# REQUESTS
a. Answer these from the post on ad attribution:
(i) Who founded PixlFeed Media?
(ii) Which site did Nandini Jammi point to as an example?
(iii) In what year did Basecamp run a successful Facebook ad campaign?
b. Extend the post on ad attribution, picking up right after its final sentence.

# TEXT EXTRACT
>>>

Ad Attribution Gives False Hope wsj.com

I read these two stories from the Wall Street Journal today, back to back, and I think that is how you should also read them. You may be able to find these in Apple News Plus, but I also recommend checking out your local public library’s website — many will have a way of accessing paywalled newspapers like the Journal.

First, Christopher Mims reports on the impact felt by businesses owners as Facebook makes changes to its advertising attribution in advance of iOS 14.5:

Before, even the smallest business could throw as little as a hundred bucks at a tiny ad campaign on Facebook or Instagram, and get detailed and immediate feedback. Now they will have to spend substantially more — thousands of dollars at least — to show their ads to a larger audience, because the targeting will be less precise, says Christian Lovrecich, founder of PixlFeed Media, an e-commerce marketing agency.

[…]

“Even though in the short term this is probably not a great thing for small and medium-size businesses, in the long term it’s probably for the best,” says Solo Stove’s Mr. Merris. He expects innovators to find ways to build “wonderful personalized experiences that generate good return on investment, while getting around some of these hotter topics like data collection.”

There is little proof that greater perceived precision in targeting and attribution leads to lower spending or improved results.

Gilad Edelman, Wired:

Meanwhile, the ability to track users wherever they go tends to shift ad revenue from higher quality sites to less reputable ones. “The way the adtech system works is, it follows the reader from Wired.com all the way down to the cheapest possible place, the basement bottom-feeders on the internet, and will serve you the ads there,” explained Nandini Jammi, a former product marketer and co-founder of Sleeping Giants, which pressures brands not to advertise on sites that promote hate or bigotry. Jammi pointed me to worldlifestyle.com, whose homepage features a random jumble of years-old articles on celebrities, self-help, and cute animals. It’s a content farm: a site designed not for human eyes, but to make money by harvesting ad clicks from bots.

[…]

Many small businesses, especially direct-to-consumer, do use behavioral ads to build their customer base. David Heinemeier Hansson told me his company, Basecamp, had success with a Facebook ad campaign in 2017. “Compared to everything else we did online, they were the most effective,” he said. “Targeted advertising works.” (Hansson added that he gave up on Facebook advertising anyway because he finds it objectionable.)

<<<

# SOURCE DATA

>>>

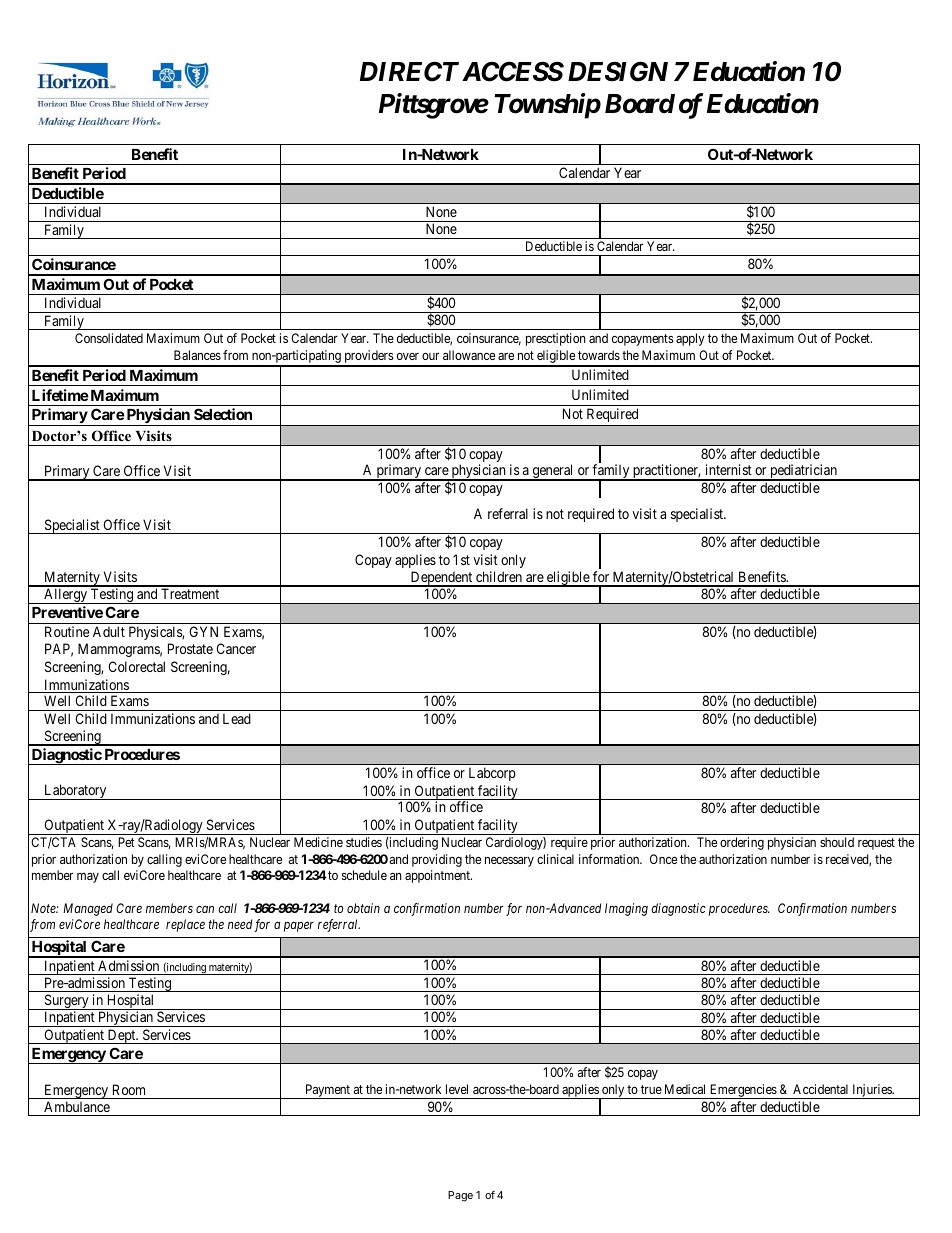 The width and height of the screenshot is (952, 1233). Describe the element at coordinates (129, 1089) in the screenshot. I see `Room` at that location.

<<<

# SOLVED TASKS
a.
(i) Christian Lovrecich
(ii) worldlifestyle.com
(iii) 2017

b.
And yet, if behavioral advertising were such a boon to entrepreneurship, you might expect it to have spurred a wave of startup growth. Even more than a decade since the recession, though, both the startup rate and the share of Americans working for small businesses are at historic lows—in large part thanks to the rise of monopolistic companies like Facebook and Google, according to many experts. Microtargeting might help some small enterprises get ahead, but that doesn’t mean it’s a boon overall. As with any business strategy, there are both winners and losers.

Ad tech companies love to put lots of numbers in front of customers because it gives the illusion of accuracy. The truth is that most of the numbers are fake. Ads are still targeted fairly imprecisely despite a wealth of user data — many of the ads I see are inexplicably in French — and they are not revenue goldmines. They are just the new standard and it will take some time to adjust. Merris, the primary individual profiled in Mims’ article, is right. This is going to be difficult for some people and businesses to adapt to, but it is the right thing to do.

Here’s the other Journal article I read, from Jeff Horwitz and Keach Hagey:

Google acknowledged in its responses that it had agreed to make “commercially reasonable efforts” to ensure that Facebook was able to identify 80% of mobile users and 60% of desktop users, excluding users of Apple’s Safari web browser, in ad auctions. The Texas complaint alleges that this activity appears “to allow Facebook to bid and win more often in auctions.”

Google further acknowledged in the filing that Jedi Blue required Facebook to spend $500 million or more in Google’s Ad Manager or AdMob auctions in the fourth year of the agreement, and that Facebook committed to making commercially reasonable efforts to win 10% of the auctions in which it had bids.

In reality, small businesses are handing over huge sums of money to Google and Facebook as they rig the online advertising market and scoop up unfathomable amounts of tracking information. The tracking is real; the targeting is hit-or-miss.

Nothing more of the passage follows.